I had a really nice weekend.  Would you believe I took a nap?  Came home from church yesterday, sat in the kitchen watching Marshall make curry fried rice, the kitchen filling up slowly with smells all around us.  Ate so much of it — a new favorite recipe, which is saying a lot, since this sweet potato-quinoa thing we’ve been making is also a frontrunner — and we decided to lie down for an hour or so, before Marshall had to leave for his soccer game.  And it’s been chilly, so we piled the blankets on.  There’s nothing sweeter than that.  It doesn’t make me want to quit school, or hate the work-week, it just hollowed out a magical space.  Lying with Marshall, whom I love, in the middle of the day, for an hour.  Sleeping some, waking some.

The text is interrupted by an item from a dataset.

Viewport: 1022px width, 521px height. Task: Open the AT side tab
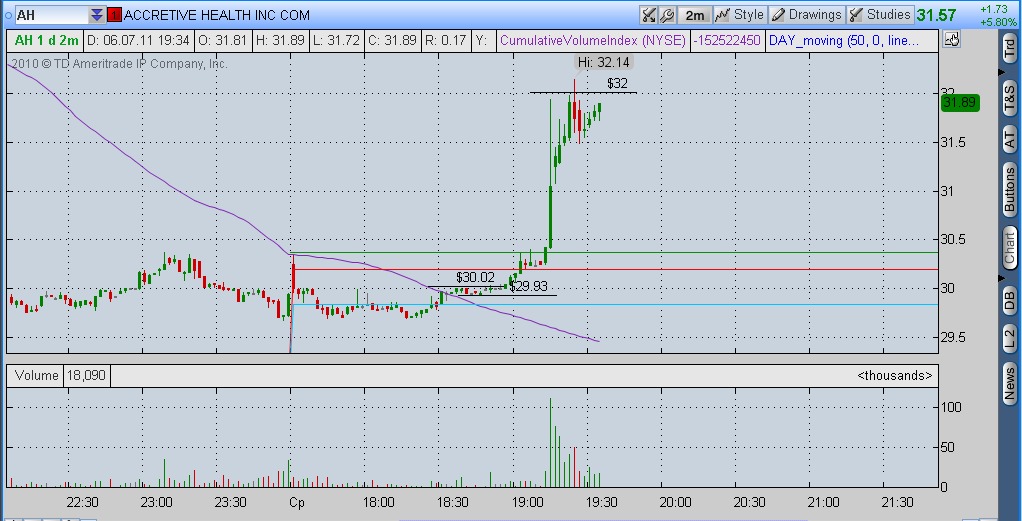click(x=1009, y=138)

Of course, it’s not Sunday anymore.  It’s Monday.  And I have to write an abstract and revise a paper by Thursday.  Also other random stuff.  And it’s freezing cold outside.  All these are reasons that I’m having such a hard time getting started this morning.

I wish I was done with school already.  And we were packing up for our Ireland / Belgium trip next summer.

In due time.

1.  Marshall is making a mash tun, and

2. I’m learning about magical realism.